Positive integer x leaves a remainder of 2 when divided by 8. What is the remainder when x+9 is divided by 8
There is not one UNIQUE solution but an infinite number of them. Here is the general form of the solution: x =2 + 8c, where c is any positive integer. So, the numbers would start with:
2, 10, 18, 26, 34......etc.
The 2nd part of your question depends on what value you take.
So, [2 + 9] mod 8=3. And so the remainder will be 3, no matter what value you choose.

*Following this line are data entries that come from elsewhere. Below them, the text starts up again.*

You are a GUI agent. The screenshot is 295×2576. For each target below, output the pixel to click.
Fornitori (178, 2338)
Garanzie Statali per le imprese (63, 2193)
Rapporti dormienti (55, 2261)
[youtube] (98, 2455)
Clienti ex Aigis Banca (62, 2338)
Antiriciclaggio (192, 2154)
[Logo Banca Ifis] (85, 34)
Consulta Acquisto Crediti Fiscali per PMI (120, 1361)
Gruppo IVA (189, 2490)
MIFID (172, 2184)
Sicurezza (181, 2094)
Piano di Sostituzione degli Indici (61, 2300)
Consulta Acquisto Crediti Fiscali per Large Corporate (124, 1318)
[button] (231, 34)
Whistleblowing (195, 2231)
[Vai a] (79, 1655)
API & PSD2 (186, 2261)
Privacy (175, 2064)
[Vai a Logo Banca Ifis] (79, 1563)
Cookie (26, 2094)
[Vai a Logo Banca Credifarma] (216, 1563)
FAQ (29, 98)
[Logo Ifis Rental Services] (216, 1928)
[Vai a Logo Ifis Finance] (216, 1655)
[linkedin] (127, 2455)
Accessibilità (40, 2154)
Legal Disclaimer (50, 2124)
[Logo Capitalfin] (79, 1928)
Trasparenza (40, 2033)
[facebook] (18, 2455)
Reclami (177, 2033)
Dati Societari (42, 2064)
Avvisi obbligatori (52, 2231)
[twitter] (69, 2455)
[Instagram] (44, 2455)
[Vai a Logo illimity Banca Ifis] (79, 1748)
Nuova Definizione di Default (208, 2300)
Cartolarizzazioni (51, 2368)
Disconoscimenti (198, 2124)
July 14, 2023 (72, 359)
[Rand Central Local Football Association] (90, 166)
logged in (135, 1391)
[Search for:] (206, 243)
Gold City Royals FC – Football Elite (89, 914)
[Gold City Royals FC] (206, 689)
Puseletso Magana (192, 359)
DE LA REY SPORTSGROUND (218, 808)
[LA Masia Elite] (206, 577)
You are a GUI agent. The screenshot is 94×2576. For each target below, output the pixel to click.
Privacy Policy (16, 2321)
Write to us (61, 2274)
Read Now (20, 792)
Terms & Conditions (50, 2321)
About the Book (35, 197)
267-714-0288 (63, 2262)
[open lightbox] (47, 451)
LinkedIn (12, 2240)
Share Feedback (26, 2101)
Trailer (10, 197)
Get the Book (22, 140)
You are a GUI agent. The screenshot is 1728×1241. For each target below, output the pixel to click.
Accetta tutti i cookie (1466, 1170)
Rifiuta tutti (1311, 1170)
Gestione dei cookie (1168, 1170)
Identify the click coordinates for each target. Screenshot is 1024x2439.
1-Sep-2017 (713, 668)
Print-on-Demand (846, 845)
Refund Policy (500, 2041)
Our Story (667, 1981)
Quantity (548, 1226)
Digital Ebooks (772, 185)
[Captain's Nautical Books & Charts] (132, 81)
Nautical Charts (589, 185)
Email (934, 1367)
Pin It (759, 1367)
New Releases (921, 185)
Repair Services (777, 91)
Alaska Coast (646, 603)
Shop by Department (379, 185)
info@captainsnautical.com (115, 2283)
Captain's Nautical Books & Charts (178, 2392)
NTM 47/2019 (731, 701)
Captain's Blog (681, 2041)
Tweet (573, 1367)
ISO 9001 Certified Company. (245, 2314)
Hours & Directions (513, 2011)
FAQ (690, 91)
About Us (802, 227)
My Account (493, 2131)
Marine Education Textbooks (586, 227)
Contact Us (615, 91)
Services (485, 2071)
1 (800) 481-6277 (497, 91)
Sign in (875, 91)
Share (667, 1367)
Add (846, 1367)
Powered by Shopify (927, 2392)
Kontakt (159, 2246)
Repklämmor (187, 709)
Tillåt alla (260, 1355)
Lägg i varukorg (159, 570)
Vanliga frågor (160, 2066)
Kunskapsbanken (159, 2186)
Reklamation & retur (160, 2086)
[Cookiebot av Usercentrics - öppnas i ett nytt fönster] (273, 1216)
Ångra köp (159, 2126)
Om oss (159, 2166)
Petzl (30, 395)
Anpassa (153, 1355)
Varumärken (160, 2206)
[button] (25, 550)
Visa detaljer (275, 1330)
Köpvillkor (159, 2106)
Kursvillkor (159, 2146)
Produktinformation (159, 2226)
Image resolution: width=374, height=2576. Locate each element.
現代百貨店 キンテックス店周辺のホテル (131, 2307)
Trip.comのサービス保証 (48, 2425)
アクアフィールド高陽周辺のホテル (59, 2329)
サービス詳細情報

Previous guest is wrong. Answer is 25/8
Solution
Let x /8 = Q + 2 so x = 8(Q +2) where Q is the quotient and 2 is the remainder
then x + 9 = 8(Q +2) +9 so
(x +9) /8 = { 8(Q +2) +9 } /8
= Q +2 +9/8
which is the quotient plus a remainder of 25/8 or 3 plus a quarter.
Guest #2 is wrong:
"x /8 = Q + 2 so x = 8(Q +2) where Q is the quotient and 2 is the remainder" is INCORRECT
x = 8(Q) + 2 is correct
anyway , if you start with a reaminder of 2 and add 9 its like a remainder of 11....pull another '8' out of there for a remainder of '3'
\(x\pmod 8 \equiv 2\\ x+8\pmod 8 \equiv 2\\ x+9\pmod 8 \equiv 3\)
Guest #2 is actually wrong. Note that x is an positive integer and 8 is also a positive integer. The remainder won't be a fraction.
This could be solved using modulus maths like Guest #1 and I did.
Positive integer x leaves a remainder of 2 when divided by 8.
What is the remainder when x+9 is divided by 8
\(\begin{array}{|rcll|} \hline x & \equiv & 2 \pmod{8} \\ x+{\color{red} 9 } & \equiv & 2+{\color{red} 9 } \pmod{8} \\ x+9 & \equiv & 11 \pmod{8} \\ x+9 & \equiv & 11-8 \pmod{8} \\ x+9 & \equiv & 3 \pmod{8} \\ \hline \end{array}\)